Representing Biology as Process
1 January 2017 - 1 January 2020
About the research
The question – whether we should think of the world as consisting of entities statically defined by essential properties (i.e. in philosophical jargon, “substances”), or as processes, that undergo and persist precisely because of change – is a fundamental metaphysical dichotomy, debated since the pre-Socratics. Since the rise of atomism in the seventeenth century the substance view has dominated scientifically grounded philosophy. John Dupré’s ERC-funded project, A Process Ontology for Contemporary Biology, develops the thesis that for biology, at least, this has been a profound mistake (Dupré 2012: Nicholson and Dupré, in press).

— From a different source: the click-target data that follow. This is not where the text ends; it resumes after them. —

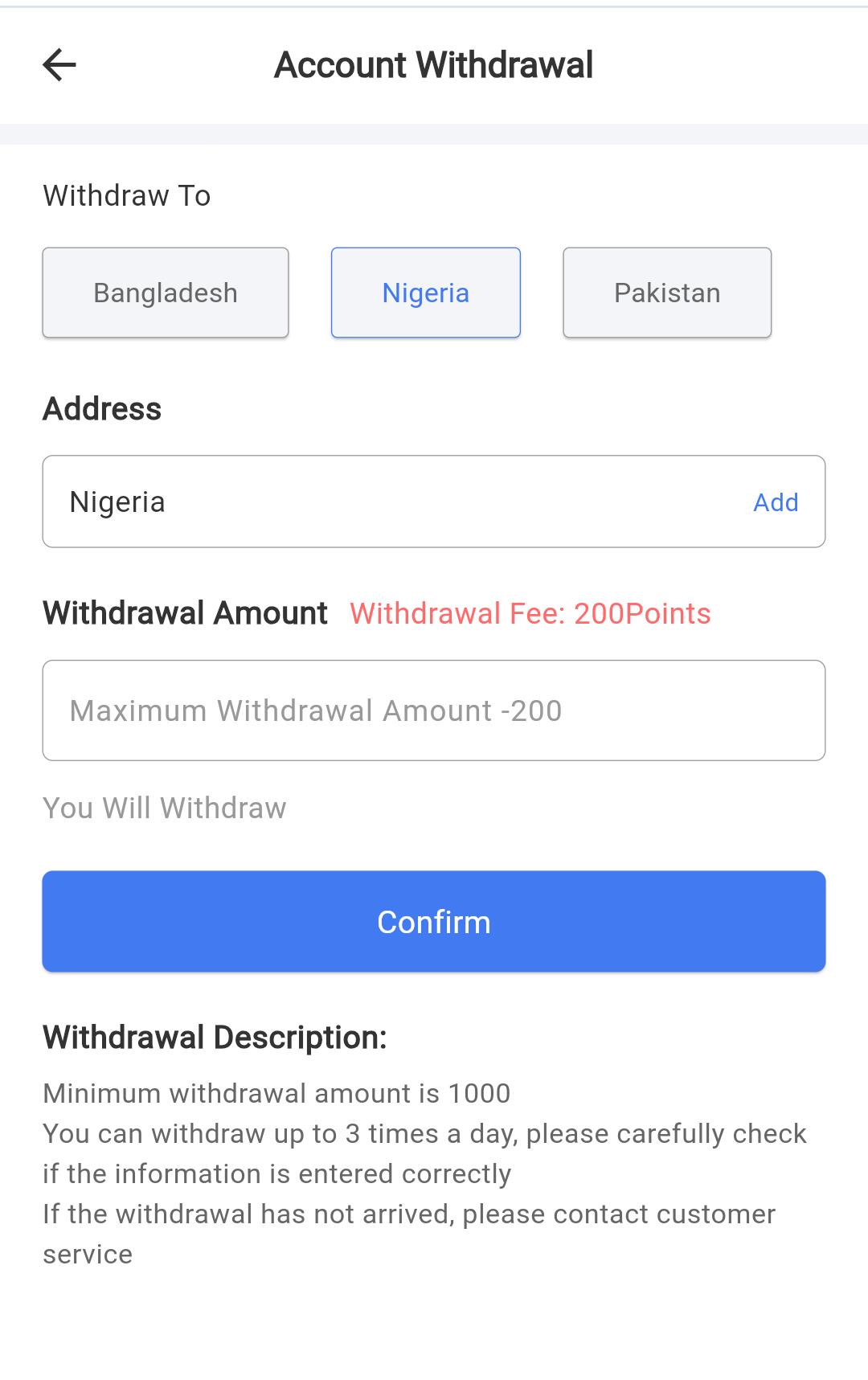Tap the You Will Withdraw label
Viewport: 868px width, 1380px height.
coord(164,808)
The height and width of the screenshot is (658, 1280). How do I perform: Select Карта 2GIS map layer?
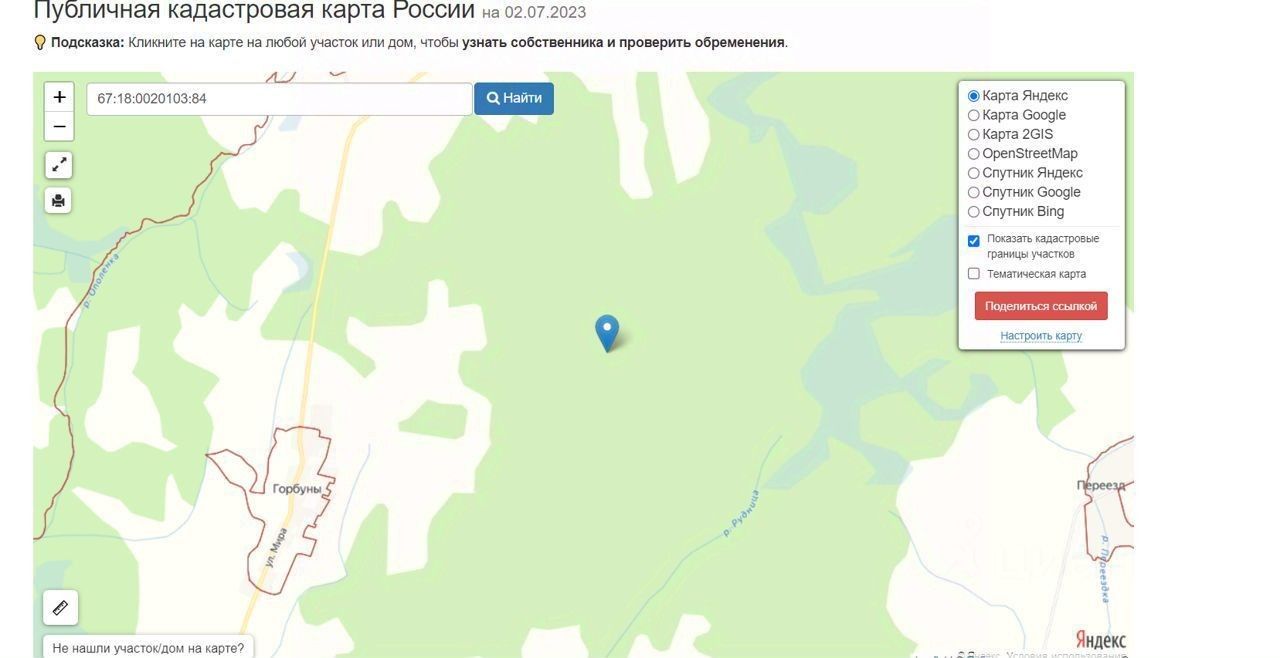(x=974, y=134)
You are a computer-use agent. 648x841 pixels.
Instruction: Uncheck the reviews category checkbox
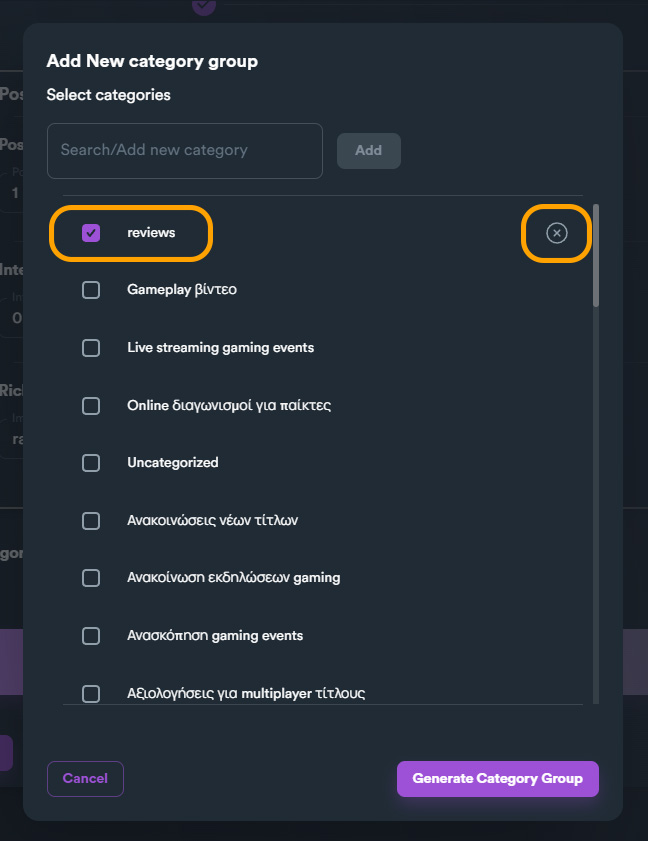[91, 233]
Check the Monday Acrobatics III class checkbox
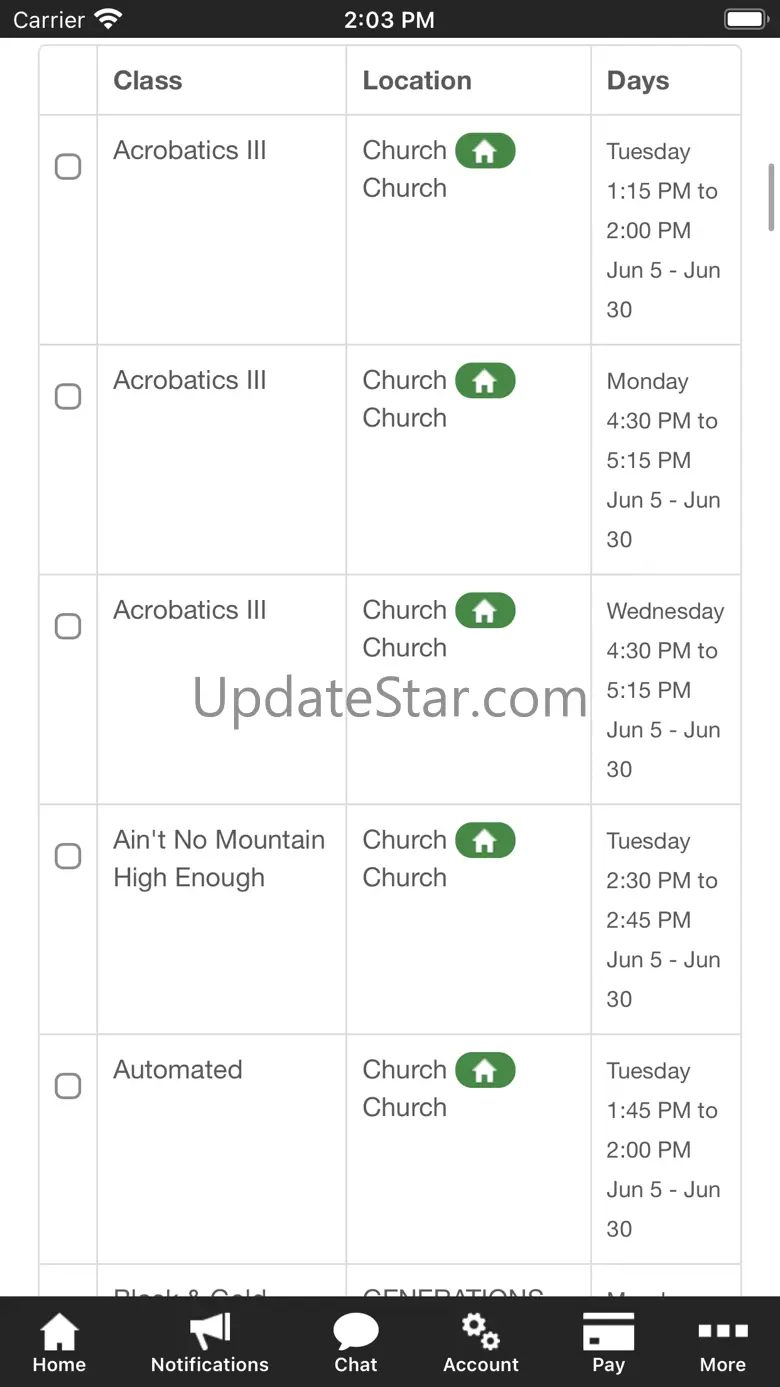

Dupré argues that living systems are always dynamic at multiple spatial and temporal scales and their persistence, far from being merely the continued possession of essential properties, is the result of the finely articulated interplay of multiple processes.
Visual representation is essential both to the practice and the communication of science. However, whereas drawing in the past played a central role in fields such as morphology and embryology, the rise of photographic and digital technologies and the growing emphasis on molecules as opposed to whole organisms have increasingly marginalized drawing practices. Therefore, a serious problem faced in the development of a fully processual biology is that most visual representation strongly suggests a realm of static things. For example, the presentation of an organism will be of a particular developmental ‘stage’, typically the mature adult, which confounds the fact that this is a momentary temporal stage of the developmental process. Even where representation of something as plainly dynamic as metabolism, for example, will include arrows representing time, the natural reading will be of transitions between a fixed array of things (instances of chemical kinds). Moreover, while visual images or ‘visual explanations’ (Tufte 1997) in science depend on a variety of graphic devices ranging from the use of video, and photography to the use of computational graphic software, simulation and hand-drawing, these means of making images largely depend on mechanistic models (for, or of, their objects) which are already intertwined with their methods of production.
The decline of drawing in scientific practice is epitomised by Wakefield’s research field, cell division and mitosis. Whereas 20 years ago, as a PhD student, his learning was centred around direct participation, through microscope-based observation and drawing of cells, his own PhD students are now further removed, watching 2D representations of cells on computer screens and printing out screen-shots. For the last 5 years, his interest in this distinction has grown, leading to an exploratory collaboration with the PI and, through this application, the Co-I. Anderson’s work over a number of years has highlighted the epistemic costs of the decline of graphic skills in the Life Sciences. She has researched the ways in which scientists have used drawing as a way of developing deep insights into their subject matters, and in her own practice, under the rubric of ‘Isomorphology’, she has developed classificatory methods that highlight formal parallels cutting across the traditional boundaries of animal, mineral and vegetable. This work has been carried out in collaboration with a variety of scientists and museum curators and has resulted in residencies, exhibitions, talks and workshops. Building on the Isomorphology project, her more recent work, guided in part by extensive discussions with Dupré, has begun to explore ways of representing biological process, under the new rubric of Isomorphogenesis.
In line with the growing interest in process-centred understandings of biology, the present project will address the need for novel image-making practices to provide more intuitively dynamic representations of living systems through an innovative collaboration between art, biology and philosophy.